In a world where donors get to dictate local agendas and provide conditional aid, labels are agreed upon in conference rooms and corridors by foreign consultants who know how to shape their interests and align them with local agendas. It is a carrot-and-stick approach to supporting countries like Lebanon, both technically and financially. The trick for us as local actors is to gain the influence needed to also help shape foreign agendas and ensure that they address the root causes of Lebanon’s economic problems.
On Jan. 19, the World Bank launched a facility at the high-level Mashreq Conference on Women’s Empowerment. The Lebanese National Action Plan, which I participated in, committed to increasing women’s economic participation by 5 percent in the next five years. To avoid another wasted opportunity of mismanagement of funds and resources, much like Paris I to II, the Lebanese government, private sector and civil society need to be engaged in re-relabeling titles and identifying new priorities. The National Action Plan has set targets that the new ministry can play a role in advancing. But labels alone without alignment in a holistic approach will not address the structural obstacles women face in the workplace, but also in the household.
What this ministry can do
Luckily, the ministry mandated to address the social and economic “empowerment” of women is this time headed by a woman. Violette Khairallah Safadi has had a stellar career in media, communications and the private sector and has devoted the last several years to social and economic development projects in Tripoli.
But although her expertise and insights will add value to the debate around policies and programs, we know from precedent that a ministry of state has fewer executive powers than a normal ministry. We have seen this in the last Cabinet’s Ministry of State for Women’s Affairs and the Ministry of State for Refugee Affairs. The structure of these offices allows them to function more on a project basis than on long-term policies and programs. The mere fact that the ministry is aimed at serving both youth and women indicates that it regards the problems of youth and women to be similar.
Access to the job market and unemployment rates among youth are not the same as those among women. A recent study by OXFAM shows that unpaid work done by women is worth 43 times Apple’s annual turnover.
The obstacles facing women stem not from the fact that women lack skills, but that they lack a fair opportunity to get hired, promoted and retained. They earn less than their male counterparts, do most of the unpaid work, are exposed to violence and sexual harassment and have little control over their own bodies and civil statuses. Women do not pass nationality to their children and as such cannot be the providers of social security to their families.
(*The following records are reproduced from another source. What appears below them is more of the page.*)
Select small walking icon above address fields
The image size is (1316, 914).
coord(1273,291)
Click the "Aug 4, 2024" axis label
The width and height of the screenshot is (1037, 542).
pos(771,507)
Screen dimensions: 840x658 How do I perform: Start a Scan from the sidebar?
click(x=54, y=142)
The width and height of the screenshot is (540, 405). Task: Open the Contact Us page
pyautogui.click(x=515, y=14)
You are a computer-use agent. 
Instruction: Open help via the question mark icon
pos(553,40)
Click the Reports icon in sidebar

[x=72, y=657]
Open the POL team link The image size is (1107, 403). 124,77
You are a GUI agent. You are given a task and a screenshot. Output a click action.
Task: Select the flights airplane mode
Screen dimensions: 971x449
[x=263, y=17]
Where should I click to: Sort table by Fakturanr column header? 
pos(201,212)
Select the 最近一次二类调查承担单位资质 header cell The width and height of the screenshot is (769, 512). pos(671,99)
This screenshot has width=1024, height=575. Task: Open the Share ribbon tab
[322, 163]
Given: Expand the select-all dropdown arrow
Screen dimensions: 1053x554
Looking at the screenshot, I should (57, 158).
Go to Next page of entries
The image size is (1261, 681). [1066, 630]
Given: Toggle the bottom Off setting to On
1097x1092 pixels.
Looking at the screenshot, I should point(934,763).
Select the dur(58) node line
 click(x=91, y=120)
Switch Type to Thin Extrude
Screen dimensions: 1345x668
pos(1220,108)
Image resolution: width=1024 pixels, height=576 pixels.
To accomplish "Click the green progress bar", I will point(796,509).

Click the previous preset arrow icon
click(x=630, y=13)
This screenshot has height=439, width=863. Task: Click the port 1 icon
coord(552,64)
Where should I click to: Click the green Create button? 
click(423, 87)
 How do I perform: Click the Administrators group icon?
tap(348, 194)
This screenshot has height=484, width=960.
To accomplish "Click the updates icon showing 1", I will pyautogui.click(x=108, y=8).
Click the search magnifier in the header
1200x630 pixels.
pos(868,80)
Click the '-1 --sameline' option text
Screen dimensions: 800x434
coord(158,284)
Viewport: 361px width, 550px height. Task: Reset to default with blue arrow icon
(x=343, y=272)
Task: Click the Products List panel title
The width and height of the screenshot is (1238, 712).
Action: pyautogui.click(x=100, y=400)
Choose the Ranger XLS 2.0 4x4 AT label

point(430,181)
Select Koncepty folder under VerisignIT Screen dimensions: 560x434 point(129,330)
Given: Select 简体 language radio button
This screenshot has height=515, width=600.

Because labels matter and because Lebanese governmental and non-governmental actors need to be pushing their own policy agendas, this ministry can create precedent by adopting a holistic approach to the social and economic empowerment of women.
By linking the empowerment label to that of gender equity, the minister can set a new standard in how Lebanon receives aid, designs projects and reforms its laws. There is no empowerment without freedom from oppressive religious courts, unequal pay and exposition to daily psychological and physical violence.
In a country where until recently rapists were encouraged to marry their victims to escape prosecution, we cannot push women to be empowered.
The “empowerment” cannot be programmed. It needs to be genuine and it needs to address the patriarchal structures that make it impossible for women to have equal chances to men.
The rest was, and may remain, fancy labels designed by fancy people in fancy offices.
The shift in label from “rehabilitation” to “empowerment” is a welcome gesture. Now the real work should start, and it should address power and politics first and foremost, and not only skill-building for Lebanese women.
Carmen Geha is an assistant professor of public administration at the American University of Beirut.
A version of this article appeared in the print edition of The Daily Star on February 02, 2019, on page 3.